Raquel Ramírez de Arellano, filóloga y profesionalmente dedicada a la docencia, además de gran lectora, es una gran conocedora de la poesía que la circunda, lo que no le ha impedido situarse a una distancia respetablemente liberadora y crítica respecto de sus referentes, maestrxs e iguales, actitud que ya se pudo percibir en el que fue su anterior y, hasta la fecha, su único libro, Riego automático, publicado en 2014, donde ya decía: «Los poemas se acomodan en orden alfabético por miedo a gravitar. (…).
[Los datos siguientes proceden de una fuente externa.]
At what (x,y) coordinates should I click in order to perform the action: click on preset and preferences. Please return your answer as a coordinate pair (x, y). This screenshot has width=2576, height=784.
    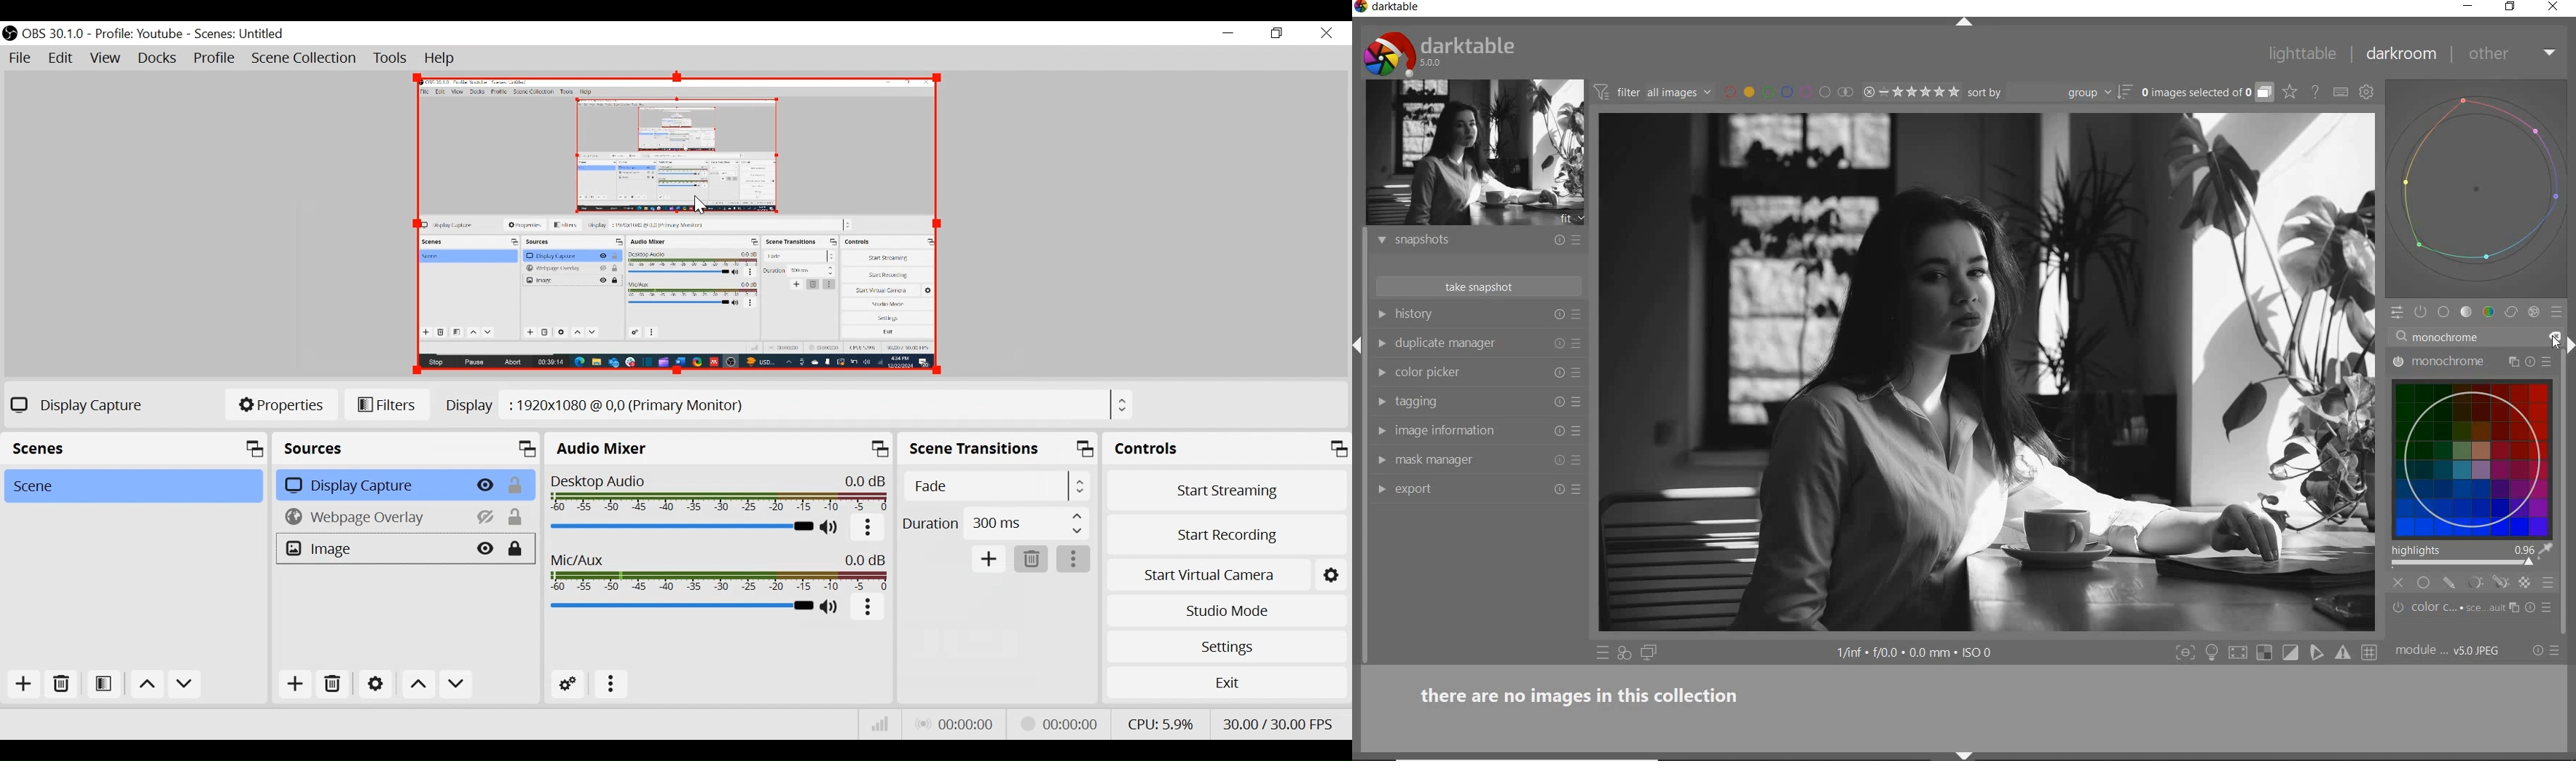
    Looking at the image, I should click on (1579, 402).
El rigor da miedo, el miedo da miedo, los años aterran. / ¿Cómo a alguien así se le puede encargar que encienda el fulgor de la noche con el interruptor achicharrado del pasillo?». Y ha sido con La arquitectura de las colmenas como ha contestado a ese miedo y ha continuado esa construcción de un rico y elaborado imaginario plagado de impactantes imágenes tan «necesarias» en lo que dicen como tan «necesitadas» de ser un acto de lucha, un acto incansable en el que la poesía surge como respuesta, en el que la poesía es un lugar donde todavía librar un combate a favor de la humanidad, sí, ese sentido de lo humano que surge cuan- do en un poema alguien dice, como aquí lo hace la autora en el poema que cierra el libro, «Lo diré sólo una vez: la verdad es el testigo tartamudo de la muerte». Y de nuevo quizá nos encontremos cara a cara ante el paradigma inicial que nos planteaba la filósofa Judith Butler, de que la litera- tura no nos enseñe a vivir, aunque sí sea en sí misma una pregunta sideral de un «ahora» del que hemos sabido poco, muy poco, pero que de lo sabido, todo recluido aún por la distancia, todo resguardado aún por lo futuro, todo nos acerca a un resplandeciente acontecimiento no elegido pero el cual sí te define con su expresión, con su información sobre la vida como actos-palabra, como lo hace este libro cuyo resonar nos indicará desde ahora mismo un lugar muy concreto de referencia, el de esta mujer que cuando escribe siempre lo hace siendo futuro, y no el suyo, sino el nuestro, el de quienes comiencen a descubrir en su obra algo que las hace a ambas una nueva pronunciación, como cada ocasión en que alguien alcanza a liberar por primera vez un fonema, algo que renombra por primera vez un mundo que esa persona vivirá para intentar comprender y adquirir en ese aprendizaje las propias cualidades de lo que supone «aprender», cualidades todas de lo que se percibe al leer La arquitectura de las colmenas.